→ **TASK DESCRIPTION**: Copy the lines word for word, beginning with the line that contains "1280x882 pixels. How" and stopping after the line that contains "Click the brightness".

Text and element pointing records:
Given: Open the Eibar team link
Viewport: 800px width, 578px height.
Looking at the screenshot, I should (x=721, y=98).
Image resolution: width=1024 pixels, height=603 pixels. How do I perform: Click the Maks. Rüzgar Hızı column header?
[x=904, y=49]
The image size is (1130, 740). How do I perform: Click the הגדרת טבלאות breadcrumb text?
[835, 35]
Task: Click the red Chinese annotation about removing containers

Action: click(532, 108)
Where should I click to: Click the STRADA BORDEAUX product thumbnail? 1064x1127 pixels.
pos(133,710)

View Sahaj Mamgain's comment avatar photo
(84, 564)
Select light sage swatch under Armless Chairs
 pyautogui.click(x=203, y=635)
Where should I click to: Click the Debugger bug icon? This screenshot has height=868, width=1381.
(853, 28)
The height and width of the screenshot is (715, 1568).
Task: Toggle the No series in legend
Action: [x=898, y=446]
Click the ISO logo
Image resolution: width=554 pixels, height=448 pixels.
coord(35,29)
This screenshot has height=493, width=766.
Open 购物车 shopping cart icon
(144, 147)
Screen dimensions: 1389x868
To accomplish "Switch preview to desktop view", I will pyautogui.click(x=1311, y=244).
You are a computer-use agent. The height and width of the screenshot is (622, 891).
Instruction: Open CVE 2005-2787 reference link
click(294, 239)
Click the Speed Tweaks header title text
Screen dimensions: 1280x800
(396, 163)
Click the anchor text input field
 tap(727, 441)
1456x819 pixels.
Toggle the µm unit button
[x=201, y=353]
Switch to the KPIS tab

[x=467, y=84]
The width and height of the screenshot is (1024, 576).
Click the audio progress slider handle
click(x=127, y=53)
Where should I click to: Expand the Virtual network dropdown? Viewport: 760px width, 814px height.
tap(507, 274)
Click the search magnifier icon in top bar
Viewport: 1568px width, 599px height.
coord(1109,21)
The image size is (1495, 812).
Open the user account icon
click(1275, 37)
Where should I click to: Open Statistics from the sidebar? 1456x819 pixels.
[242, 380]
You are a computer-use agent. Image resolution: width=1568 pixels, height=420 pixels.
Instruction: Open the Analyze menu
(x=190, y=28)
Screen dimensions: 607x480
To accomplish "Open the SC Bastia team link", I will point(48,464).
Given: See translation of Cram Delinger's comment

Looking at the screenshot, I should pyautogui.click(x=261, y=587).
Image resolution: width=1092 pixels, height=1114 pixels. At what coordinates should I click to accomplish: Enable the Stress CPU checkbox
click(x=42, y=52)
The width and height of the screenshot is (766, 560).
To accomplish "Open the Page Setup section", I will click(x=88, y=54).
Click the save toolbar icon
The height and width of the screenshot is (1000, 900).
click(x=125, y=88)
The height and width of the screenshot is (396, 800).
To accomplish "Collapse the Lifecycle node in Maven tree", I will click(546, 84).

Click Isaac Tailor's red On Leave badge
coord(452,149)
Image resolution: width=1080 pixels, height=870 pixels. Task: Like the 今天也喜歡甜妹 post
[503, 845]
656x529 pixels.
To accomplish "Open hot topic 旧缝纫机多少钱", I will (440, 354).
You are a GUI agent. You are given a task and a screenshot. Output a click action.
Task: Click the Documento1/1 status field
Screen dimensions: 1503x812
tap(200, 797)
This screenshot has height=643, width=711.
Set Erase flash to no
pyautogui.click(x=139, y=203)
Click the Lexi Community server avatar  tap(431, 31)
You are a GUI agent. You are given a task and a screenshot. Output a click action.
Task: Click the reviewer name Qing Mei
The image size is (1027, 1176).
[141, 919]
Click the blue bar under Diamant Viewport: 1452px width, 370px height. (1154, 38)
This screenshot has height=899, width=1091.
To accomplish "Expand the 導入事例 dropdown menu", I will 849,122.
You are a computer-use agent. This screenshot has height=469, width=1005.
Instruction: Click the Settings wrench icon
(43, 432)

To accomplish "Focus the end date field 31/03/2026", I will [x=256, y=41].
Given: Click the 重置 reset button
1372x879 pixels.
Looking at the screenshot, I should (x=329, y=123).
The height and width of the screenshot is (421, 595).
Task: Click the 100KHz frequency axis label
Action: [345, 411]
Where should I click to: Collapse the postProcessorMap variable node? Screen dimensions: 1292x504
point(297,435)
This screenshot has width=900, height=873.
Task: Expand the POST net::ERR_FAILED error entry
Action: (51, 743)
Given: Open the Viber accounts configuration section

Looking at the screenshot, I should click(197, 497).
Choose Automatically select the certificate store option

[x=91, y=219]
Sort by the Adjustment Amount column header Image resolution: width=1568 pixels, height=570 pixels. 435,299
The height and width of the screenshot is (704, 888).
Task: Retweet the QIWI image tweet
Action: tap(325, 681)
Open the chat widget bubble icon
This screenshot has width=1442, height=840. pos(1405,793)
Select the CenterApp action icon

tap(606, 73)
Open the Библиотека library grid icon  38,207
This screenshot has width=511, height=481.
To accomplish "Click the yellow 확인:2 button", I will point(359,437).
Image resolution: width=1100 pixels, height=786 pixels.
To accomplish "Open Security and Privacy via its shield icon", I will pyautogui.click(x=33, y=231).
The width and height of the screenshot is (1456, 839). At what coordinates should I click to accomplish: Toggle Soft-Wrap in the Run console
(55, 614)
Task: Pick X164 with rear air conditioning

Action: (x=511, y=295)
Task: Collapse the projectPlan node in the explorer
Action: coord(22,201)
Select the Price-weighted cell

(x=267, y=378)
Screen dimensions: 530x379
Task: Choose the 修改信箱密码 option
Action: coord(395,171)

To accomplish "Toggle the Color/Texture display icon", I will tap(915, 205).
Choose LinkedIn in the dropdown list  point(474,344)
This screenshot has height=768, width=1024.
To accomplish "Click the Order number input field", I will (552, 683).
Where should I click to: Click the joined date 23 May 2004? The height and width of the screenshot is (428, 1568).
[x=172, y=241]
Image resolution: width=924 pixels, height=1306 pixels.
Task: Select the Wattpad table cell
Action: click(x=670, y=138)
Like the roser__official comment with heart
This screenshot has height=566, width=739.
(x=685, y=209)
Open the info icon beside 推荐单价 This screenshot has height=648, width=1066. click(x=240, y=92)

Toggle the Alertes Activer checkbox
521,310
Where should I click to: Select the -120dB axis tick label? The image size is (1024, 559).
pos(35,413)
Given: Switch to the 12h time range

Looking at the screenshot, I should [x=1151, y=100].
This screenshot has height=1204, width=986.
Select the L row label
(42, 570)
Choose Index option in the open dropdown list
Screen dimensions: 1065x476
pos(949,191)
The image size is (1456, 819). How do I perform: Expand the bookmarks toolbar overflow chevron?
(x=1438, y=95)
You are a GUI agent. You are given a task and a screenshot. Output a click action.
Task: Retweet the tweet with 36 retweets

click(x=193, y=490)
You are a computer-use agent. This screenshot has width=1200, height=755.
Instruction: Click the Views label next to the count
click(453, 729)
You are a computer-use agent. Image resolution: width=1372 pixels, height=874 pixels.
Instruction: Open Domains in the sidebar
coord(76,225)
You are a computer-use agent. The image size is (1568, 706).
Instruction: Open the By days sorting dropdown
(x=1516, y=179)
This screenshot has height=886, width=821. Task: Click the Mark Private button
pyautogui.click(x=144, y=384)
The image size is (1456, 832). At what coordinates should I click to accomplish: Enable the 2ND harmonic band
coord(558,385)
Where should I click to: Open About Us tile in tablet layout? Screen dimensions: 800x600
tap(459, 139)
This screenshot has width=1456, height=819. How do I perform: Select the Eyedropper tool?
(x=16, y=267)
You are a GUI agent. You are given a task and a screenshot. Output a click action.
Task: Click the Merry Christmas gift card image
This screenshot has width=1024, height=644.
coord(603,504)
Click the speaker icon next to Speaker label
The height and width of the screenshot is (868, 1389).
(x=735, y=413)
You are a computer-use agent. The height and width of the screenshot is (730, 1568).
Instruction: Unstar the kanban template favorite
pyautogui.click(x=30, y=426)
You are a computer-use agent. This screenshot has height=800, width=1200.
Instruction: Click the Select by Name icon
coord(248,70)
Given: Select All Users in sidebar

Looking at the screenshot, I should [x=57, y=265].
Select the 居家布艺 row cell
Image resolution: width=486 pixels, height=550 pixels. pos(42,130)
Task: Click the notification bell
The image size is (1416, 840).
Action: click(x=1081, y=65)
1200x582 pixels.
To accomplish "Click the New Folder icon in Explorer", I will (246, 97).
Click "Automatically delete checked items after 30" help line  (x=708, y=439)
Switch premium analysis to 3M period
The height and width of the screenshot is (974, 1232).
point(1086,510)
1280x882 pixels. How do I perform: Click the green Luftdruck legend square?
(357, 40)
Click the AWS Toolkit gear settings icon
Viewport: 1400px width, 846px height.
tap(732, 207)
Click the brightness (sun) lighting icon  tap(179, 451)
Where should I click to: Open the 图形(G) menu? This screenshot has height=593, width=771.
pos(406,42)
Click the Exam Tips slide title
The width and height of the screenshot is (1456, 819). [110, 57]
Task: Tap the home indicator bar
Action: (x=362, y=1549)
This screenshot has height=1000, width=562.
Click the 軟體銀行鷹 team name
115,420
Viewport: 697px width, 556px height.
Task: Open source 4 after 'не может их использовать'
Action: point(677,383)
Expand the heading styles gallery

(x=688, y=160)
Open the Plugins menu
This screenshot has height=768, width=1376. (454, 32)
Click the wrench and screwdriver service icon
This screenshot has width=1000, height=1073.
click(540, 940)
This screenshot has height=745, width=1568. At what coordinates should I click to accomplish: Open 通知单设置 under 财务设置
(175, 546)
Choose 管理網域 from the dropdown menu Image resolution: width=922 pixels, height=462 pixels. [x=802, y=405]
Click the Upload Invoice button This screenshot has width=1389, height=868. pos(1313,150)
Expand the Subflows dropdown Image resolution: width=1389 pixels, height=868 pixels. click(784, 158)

→ **EXPECTED ANSWER**:
1280x882 pixels. How do I perform: Click the green Luftdruck legend square?
(357, 40)
Click the AWS Toolkit gear settings icon
Viewport: 1400px width, 846px height.
tap(732, 207)
Click the brightness (sun) lighting icon  tap(179, 451)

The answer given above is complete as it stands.